Her face is blank, and for a moment he thinks he’s genuinely scared her. She stops his apology with a gentle hand across his mouth. “Rory: I get it! You’re scared! I’m scared, too. I’m terrified! Not just about Melody, but about the new baby, too: after all, we don’t even know how this one turns out…”

Rory nods in agreement, eyes widening with new worry.

She presses on before he can get lost in thought again. “But I’m pretty sure that’s what being a parent is about! You never know, and even when you think you do, you can be wrong.”

“Somehow that’s not very comforting…”

“Well, how’s this for comfort: after you put our someday-to-be-brilliant, but-for-the-moment-she’s-just-maddeningly-willful daughter to bed, I’ll let you rub my feet a little and then we can fall asleep in front of a film: your choice!”

“Can we watch-“

“No Marx Brothers!”

“So when you say ‘my choice’…?”

“You have your choice of anything but Marx Brothers. Or ‘Carry On Camping’!” She gives him a cheeky grin he can’t help but return.

“Such a generous woman I married,” he says, planting a kiss on her nose.

“Yep, I have many amazing qualities. Now quit stalling! It’s almost ten, and if she’s not in bed soon, she’ll be impossible to deal with tomorrow.”

 

* * * * * * * * *

Melody’s propped herself up with pillows against the headboard. Surrounding her is a phalanx of cuddly toys divided into ranks: teddy bears on the left flank, zoo animals on the right, and Telletubbies protecting the center.
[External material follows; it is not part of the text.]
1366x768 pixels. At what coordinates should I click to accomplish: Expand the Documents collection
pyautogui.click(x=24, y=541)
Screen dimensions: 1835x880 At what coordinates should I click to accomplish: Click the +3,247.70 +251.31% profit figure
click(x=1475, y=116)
At the head of them all is a long, rabbit-y cat-like creature covered in purple-striped fur whose name cannot be pronounced by human vocal chords. On her lap is her favorite ABC book. (“‘A’ is for ‘Atom Accelerator’! ‘B’ is for ‘Banana Daiquiri’!”) Despite her best efforts to stay up and extend her birthday indefinitely, her head keeps nodding, and she’s read ‘J’ is for ‘Judoon’ three times now.

When her father steps into the room, her eyes snap open and she does her best to look alert and thoroughly Not Sleepy. “I’m not going to bed!” she insists, before he can say anything.

Her act is a good one, but this time Rory isn’t fooled. He can hear the sleepiness in her voice, and see the droop of her eyelids. He crosses to the bed and sits down next to Mr. Fflu!Ghlgh. (How she’s able to pronounce it, he will never understand…)

Gently, he takes the birthday crown from her head and begins to stroke her hair, minding the tangles. “Today was a fun day, wasn’t it?”

She nods groggily. “Yes. I miss my party…”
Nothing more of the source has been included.